(The data):
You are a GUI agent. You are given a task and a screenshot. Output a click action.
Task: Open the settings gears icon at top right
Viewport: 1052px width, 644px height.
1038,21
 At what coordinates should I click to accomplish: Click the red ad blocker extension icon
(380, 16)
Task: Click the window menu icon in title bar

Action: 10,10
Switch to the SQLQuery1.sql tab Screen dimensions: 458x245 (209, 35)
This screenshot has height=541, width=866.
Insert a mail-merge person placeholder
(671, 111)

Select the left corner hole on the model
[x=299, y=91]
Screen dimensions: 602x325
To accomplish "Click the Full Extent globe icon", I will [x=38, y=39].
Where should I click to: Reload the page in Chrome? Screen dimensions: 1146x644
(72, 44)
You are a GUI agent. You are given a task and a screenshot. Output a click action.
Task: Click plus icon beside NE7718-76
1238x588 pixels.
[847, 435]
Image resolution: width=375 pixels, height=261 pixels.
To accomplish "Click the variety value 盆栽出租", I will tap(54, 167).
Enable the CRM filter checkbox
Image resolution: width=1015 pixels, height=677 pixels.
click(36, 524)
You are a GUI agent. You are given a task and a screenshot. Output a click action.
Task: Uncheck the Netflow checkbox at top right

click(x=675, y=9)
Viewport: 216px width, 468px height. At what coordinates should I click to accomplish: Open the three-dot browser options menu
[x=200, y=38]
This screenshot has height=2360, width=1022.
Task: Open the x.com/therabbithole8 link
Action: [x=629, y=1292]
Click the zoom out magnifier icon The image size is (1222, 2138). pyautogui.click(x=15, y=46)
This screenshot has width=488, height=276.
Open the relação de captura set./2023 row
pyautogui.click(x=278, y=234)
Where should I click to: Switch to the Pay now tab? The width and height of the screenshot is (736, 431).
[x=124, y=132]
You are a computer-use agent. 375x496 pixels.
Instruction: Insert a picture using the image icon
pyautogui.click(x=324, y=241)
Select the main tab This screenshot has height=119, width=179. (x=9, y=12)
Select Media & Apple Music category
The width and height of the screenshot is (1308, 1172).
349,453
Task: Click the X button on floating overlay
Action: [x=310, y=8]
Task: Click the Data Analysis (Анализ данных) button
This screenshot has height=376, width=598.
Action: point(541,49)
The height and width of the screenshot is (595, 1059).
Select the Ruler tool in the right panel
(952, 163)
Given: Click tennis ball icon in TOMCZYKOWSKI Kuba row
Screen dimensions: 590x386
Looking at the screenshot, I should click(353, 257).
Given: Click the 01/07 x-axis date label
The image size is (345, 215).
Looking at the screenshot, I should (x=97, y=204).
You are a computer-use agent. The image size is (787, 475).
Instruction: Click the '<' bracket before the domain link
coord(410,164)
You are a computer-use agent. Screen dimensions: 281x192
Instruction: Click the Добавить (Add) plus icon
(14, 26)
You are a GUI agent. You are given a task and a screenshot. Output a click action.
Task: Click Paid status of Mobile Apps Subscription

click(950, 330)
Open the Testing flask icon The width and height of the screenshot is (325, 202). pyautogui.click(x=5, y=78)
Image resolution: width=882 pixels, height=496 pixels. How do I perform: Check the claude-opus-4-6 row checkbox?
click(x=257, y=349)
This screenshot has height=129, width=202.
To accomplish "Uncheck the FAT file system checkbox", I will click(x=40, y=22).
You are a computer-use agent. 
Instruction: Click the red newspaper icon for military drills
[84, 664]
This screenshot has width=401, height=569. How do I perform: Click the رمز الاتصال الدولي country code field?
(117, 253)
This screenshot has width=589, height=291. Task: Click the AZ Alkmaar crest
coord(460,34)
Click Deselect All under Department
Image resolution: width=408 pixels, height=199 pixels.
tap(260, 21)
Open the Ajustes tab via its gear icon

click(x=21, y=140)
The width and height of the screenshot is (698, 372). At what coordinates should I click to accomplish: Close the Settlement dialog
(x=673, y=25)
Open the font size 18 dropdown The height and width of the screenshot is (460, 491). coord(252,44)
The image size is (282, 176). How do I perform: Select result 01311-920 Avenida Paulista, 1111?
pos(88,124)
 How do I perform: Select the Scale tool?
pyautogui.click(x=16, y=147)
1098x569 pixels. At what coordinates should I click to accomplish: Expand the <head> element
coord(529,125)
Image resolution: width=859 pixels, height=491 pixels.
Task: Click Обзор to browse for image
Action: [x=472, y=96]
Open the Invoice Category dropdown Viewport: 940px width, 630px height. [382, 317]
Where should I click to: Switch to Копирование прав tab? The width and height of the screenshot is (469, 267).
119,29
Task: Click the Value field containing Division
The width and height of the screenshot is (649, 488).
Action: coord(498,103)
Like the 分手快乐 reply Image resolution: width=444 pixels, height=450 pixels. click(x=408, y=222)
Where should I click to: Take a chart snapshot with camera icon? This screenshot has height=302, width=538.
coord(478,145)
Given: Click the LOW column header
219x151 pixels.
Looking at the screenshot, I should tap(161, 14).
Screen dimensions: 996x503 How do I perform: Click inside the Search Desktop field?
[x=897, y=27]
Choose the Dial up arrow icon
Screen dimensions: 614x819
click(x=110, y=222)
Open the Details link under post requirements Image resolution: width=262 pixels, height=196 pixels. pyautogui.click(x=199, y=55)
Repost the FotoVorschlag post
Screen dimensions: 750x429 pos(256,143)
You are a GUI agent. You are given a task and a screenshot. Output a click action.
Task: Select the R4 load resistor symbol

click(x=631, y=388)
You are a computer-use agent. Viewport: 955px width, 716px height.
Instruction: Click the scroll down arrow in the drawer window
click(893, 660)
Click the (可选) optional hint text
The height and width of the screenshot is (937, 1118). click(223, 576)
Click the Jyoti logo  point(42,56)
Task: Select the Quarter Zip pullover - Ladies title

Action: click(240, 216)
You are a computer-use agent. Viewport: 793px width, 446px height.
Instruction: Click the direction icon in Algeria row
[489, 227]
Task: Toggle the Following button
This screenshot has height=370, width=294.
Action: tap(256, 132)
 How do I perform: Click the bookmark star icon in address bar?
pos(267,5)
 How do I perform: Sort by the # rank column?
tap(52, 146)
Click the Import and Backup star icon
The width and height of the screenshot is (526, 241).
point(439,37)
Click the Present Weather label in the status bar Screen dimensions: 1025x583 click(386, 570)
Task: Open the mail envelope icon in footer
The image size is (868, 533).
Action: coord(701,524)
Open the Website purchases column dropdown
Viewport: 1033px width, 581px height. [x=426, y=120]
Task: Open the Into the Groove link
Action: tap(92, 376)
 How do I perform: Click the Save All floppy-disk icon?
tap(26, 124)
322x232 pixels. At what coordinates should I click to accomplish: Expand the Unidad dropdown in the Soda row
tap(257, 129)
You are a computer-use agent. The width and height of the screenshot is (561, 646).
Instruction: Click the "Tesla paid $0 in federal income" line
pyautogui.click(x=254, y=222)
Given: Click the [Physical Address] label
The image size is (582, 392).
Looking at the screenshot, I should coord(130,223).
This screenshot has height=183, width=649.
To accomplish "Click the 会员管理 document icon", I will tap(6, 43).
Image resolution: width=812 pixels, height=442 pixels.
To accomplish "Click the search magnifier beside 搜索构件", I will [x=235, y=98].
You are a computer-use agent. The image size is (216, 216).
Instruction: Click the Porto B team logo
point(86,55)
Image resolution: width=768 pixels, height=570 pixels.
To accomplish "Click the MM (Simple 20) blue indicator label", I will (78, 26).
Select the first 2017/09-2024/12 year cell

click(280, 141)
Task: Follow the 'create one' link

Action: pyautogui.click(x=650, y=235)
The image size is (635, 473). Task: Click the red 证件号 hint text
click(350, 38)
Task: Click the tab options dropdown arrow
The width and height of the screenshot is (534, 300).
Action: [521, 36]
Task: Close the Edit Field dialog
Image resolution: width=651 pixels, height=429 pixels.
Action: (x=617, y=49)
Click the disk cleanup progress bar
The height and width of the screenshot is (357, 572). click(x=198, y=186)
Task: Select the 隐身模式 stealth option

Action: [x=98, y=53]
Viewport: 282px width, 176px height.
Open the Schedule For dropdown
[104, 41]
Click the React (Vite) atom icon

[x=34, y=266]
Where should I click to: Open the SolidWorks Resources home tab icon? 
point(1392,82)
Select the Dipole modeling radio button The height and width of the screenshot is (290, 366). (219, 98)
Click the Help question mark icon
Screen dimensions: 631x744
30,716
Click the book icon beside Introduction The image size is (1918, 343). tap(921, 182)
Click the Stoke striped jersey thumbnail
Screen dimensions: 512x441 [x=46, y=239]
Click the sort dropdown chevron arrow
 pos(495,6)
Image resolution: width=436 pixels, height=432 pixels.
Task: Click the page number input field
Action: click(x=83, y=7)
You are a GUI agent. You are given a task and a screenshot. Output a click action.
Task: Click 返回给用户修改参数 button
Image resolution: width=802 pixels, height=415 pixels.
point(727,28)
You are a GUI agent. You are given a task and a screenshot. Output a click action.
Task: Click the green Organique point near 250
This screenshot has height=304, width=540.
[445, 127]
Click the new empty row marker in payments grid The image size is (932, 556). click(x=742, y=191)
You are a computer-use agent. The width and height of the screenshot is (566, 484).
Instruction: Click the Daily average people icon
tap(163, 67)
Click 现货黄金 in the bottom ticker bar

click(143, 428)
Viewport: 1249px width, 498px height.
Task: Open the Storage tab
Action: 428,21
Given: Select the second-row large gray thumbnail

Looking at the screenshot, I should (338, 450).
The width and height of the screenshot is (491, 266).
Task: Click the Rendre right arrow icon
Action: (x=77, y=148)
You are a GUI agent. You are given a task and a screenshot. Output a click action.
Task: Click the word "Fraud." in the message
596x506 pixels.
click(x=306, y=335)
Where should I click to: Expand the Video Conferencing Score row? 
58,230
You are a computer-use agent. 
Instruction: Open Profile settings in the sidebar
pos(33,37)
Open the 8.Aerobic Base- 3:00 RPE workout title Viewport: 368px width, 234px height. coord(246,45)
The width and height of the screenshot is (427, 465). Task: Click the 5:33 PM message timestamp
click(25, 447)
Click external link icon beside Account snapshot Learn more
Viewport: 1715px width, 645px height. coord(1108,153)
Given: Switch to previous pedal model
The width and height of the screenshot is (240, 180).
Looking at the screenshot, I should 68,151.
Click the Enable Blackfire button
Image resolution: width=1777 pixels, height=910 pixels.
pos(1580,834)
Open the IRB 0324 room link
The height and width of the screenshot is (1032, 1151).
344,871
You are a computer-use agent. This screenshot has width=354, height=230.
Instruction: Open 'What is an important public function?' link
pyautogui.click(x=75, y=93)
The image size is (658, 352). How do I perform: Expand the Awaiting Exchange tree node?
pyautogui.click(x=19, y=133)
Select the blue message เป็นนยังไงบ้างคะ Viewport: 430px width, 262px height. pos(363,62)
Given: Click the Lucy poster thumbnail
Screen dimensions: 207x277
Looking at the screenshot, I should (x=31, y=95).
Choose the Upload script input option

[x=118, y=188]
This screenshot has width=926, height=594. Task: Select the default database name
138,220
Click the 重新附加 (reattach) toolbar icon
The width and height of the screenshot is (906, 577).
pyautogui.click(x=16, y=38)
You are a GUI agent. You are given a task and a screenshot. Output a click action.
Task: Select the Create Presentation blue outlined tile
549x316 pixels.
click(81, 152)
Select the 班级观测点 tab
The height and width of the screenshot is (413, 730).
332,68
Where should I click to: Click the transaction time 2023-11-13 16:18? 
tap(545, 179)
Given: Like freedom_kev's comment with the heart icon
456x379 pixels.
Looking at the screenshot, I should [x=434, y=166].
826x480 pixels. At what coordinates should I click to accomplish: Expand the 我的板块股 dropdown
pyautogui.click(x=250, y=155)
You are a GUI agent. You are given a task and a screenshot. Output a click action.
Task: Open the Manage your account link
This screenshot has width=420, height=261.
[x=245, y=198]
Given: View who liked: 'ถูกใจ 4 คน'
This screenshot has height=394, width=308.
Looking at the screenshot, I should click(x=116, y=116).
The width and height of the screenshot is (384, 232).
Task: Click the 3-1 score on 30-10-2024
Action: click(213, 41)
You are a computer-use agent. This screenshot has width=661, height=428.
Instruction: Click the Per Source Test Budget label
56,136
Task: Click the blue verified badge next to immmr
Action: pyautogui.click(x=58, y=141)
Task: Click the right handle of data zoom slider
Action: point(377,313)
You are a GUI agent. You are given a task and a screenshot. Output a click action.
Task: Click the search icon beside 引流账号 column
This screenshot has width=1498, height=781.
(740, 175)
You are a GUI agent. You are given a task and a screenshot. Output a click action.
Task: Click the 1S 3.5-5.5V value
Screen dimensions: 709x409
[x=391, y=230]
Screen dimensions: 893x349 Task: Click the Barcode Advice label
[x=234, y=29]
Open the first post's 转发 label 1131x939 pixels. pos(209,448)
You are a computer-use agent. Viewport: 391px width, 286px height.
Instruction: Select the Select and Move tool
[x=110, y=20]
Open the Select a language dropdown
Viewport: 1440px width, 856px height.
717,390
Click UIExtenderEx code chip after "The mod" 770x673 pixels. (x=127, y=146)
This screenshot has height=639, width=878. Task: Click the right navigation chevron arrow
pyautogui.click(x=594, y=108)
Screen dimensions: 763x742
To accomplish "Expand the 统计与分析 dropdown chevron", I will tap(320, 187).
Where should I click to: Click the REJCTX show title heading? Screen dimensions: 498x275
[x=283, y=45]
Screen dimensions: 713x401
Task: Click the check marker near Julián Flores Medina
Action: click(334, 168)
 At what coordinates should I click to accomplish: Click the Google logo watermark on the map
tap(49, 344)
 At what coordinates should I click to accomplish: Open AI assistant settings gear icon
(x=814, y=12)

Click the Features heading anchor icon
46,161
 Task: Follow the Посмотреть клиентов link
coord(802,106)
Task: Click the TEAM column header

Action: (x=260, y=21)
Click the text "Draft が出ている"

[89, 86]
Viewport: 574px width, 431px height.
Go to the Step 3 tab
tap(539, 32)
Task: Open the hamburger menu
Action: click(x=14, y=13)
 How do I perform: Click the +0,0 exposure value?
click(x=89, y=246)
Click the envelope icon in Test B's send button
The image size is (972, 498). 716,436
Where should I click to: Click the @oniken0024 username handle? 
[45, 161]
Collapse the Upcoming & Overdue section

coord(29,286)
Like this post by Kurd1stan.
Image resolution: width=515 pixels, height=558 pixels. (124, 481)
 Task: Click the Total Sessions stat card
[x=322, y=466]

(Exercise):
Would you output, from the records above, exactly the run of lines that starts at the line containing "Given: Click tennis" and ends at the line containing "You are a computer-use agent. The image size is (787, 475).", and only that run?

(Your solution):
Given: Click tennis ball icon in TOMCZYKOWSKI Kuba row
Screen dimensions: 590x386
Looking at the screenshot, I should click(353, 257).
Given: Click the 01/07 x-axis date label
The image size is (345, 215).
Looking at the screenshot, I should (x=97, y=204).
You are a computer-use agent. The image size is (787, 475).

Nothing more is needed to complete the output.